[What you are asked to do]:
Render each line of the entries below as a Markdown table with the columns Row and Line, numbering the rows and skipping any blank lines. Leave the pictures out of the table.

[Material to process]:
>> Start

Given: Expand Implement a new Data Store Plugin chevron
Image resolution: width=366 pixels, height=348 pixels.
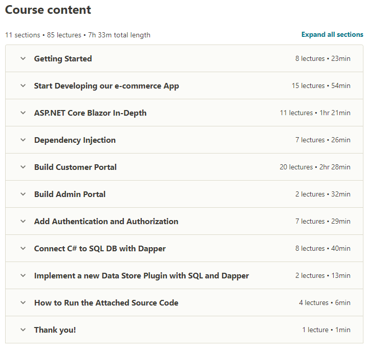Looking at the screenshot, I should [23, 275].
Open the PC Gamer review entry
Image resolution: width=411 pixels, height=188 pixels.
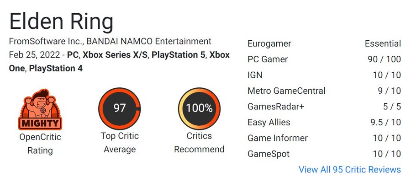324,59
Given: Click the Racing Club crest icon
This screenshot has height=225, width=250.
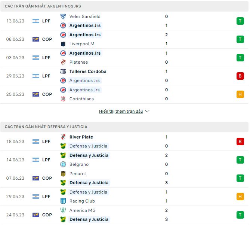Looking at the screenshot, I should coord(63,201).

>> End

[Response]:
| Row | Line |
|---|---|
| 1 | Given: Expand Implement a new Data Store Plugin chevron |
| 2 | Image resolution: width=366 pixels, height=348 pixels. |
| 3 | Looking at the screenshot, I should [23, 275]. |
| 4 | Open the PC Gamer review entry |
| 5 | Image resolution: width=411 pixels, height=188 pixels. |
| 6 | 324,59 |
| 7 | Given: Click the Racing Club crest icon |
| 8 | This screenshot has height=225, width=250. |
| 9 | Looking at the screenshot, I should coord(63,201). |